Когда Хемингуэй сказал, что в американской литературе «ничего не было после» «Гека», то был полемический запал, но «до» действительно во многих отношениях «ничего не было». Впервые романное повествование полностью велось от лица неграмотного ребенка, автор испарился, читателю ничего не объясняют, рассказчик никого не судит, не понимает не только собственных поступков, но и окружающей действительности. Циркачки: «На всех них дорогие платья, сплошь усыпанные брильянтами, — уж, наверно, каждое стоило не дешевле миллиона». На арену выходит «подсадка», Гек и этого не понял: «Весь дрожал, боялся, как бы с ним чего не случилось. <…> Тут распорядитель увидел, что его провели, и, по-моему, здорово разозлился. Оказалось, что это его же акробат! Сам все придумал и никому ничего не сказал».

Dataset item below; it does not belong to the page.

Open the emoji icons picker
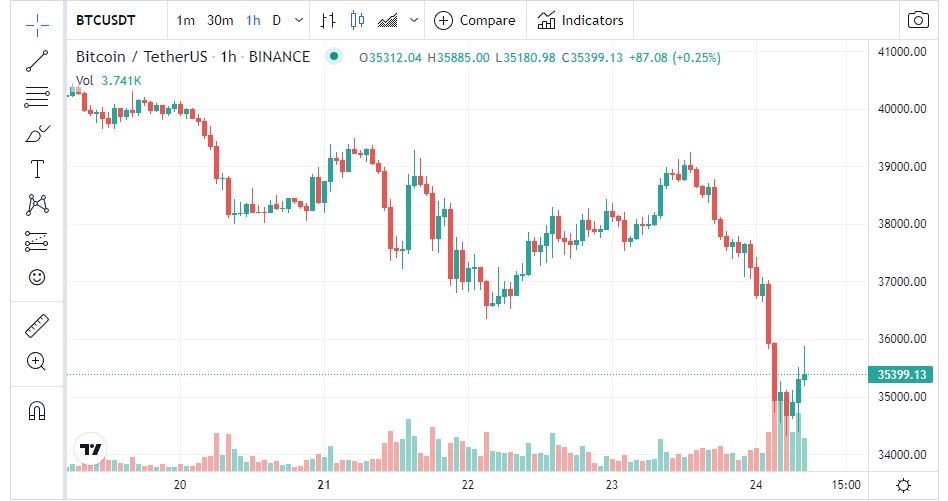 click(x=37, y=277)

Революционен, как уже говорилось, был английский язык романа (представьте язык Пушкина в сравнении с языком Батюшкова; «Капитанскую дочку» в сравнении с «Бедной Лизой»): Твен не только позволил персонажам говорить «как в жизни», но полностью отошел от традиции подражания благородным формам европейской литературы, от закругленных, пространных фраз, многочисленных эпитетов. Оставив множество методических рекомендаций о том, как нужно выступать со сцены, он крайне редко высказывался о технике письма, но кое-что все же сказал. Лучший стиль — отсутствие стиля, писать надо по возможности «просто» (Пушкин: «Писать повести надо вот этак: просто, коротко и ясно»), избегать слов-«паразитов», не несущих смысловой нагрузки («Вместо слова «очень» всюду ставьте «чертовски»; редактор это повыбрасывает и получится то что надо»). Фрагмент «Заметки о тавтологии и грамматике» (1898): «Грамматическое совершенство — надежное, постоянное, выдержанное — это четвертое измерение, так сказать: многие его искали, но никто не нашел». «Я люблю точное слово…» (Хоуэлс: «Он презирал боязнь тавтологии. Если он считал слово подходящим, то ставил его на одной странице столько раз, сколько считал нужным».)

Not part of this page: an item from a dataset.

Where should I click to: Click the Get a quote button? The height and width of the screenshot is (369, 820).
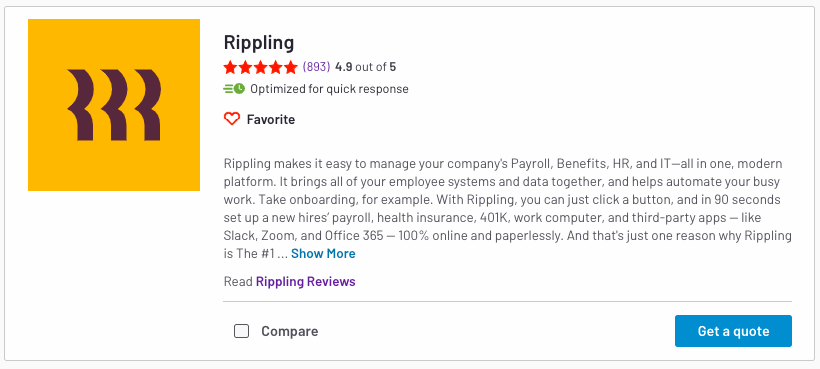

Начинающий писатель наматывает на ус про «очень», но в остальном разочарован: что можно из таких советов почерпнуть? Легко сказать — найдите точное слово; а как узнать, какое из них точное, а какое приблизительное? «Разница между точным и почти точным словом — как между светлячком и молнией»[25], — сказал Твен. Когда вопрос об этом афоризме был задан в программе «Что? Где? Когда?», знатоки вместо «молнии» предложили «солнце» и отказывались признать поражение, говоря, что солнце и молния в данном контексте — одно и то же. На самом деле нет: с солнцем Твен мог бы сравнить, допустим, книгу, но не слово: оно не может светить целый день, а поражает как вспышка, как удар. Знатоки ответили «приблизительно точно». Но Твен-то не терпел ничего «приблизительного». Потому и переводить его — как всех перфекционистов — невероятно сложно.

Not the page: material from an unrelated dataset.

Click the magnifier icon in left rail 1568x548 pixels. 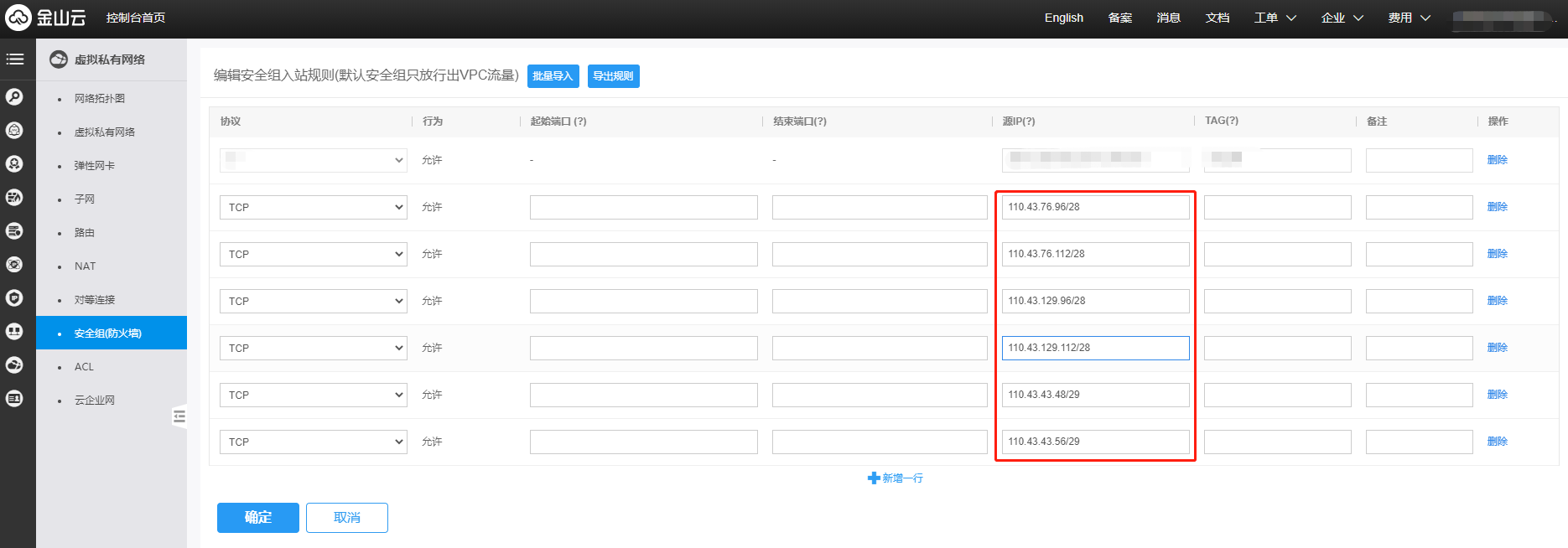click(x=14, y=97)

Хемингуэй говорил, что «не доверять прилагательным» его научил Эзра Паунд, но Твен многими годами ранее учил тому же школьного учителя Дэвида Боузера, приславшего ему свои работы: «Я вижу, что вы используете ясный, простой язык, короткие слова и короткие фразы. Так и нужно писать по-английски. Это современный и наилучший способ. Держитесь его; не позволяйте появляться цветистости и многословию. Когда поймаете прилагательное, убейте его. Нет, я не имею в виду, что надо поубивать их всех, но прикончите большинство из них — тогда оставшиеся будут чего-то стоить. Они слабеют, когда их много рядом; они сильны в одиночестве».

Перейти на страницу:

Все книги серии Жизнь замечательных людей

Газзаев
Газзаев

Имя Валерия Газзаева хорошо известно миллионам любителей футбола. Завершив карьеру футболиста, талантливый нападающий середины семидесятых — восьмидесятых годов связал свою дальнейшую жизнь с одной из самых трудных спортивных профессий, стал футбольным тренером. Беззаветно преданный своему делу, он смог добиться выдающихся успехов и получил широкое признание не только в нашей стране, но и за рубежом.Жизненный путь, который прошел герой книги Анатолия Житнухина, отмечен не только спортивными победами, но и горечью тяжелых поражений, драматическими поворотами в судьбе. Он предстает перед читателем как яркая и неординарная личность, как человек, верный и надежный в жизни, способный до конца отстаивать свои цели и принципы.Книга рассчитана на широкий круг читателей.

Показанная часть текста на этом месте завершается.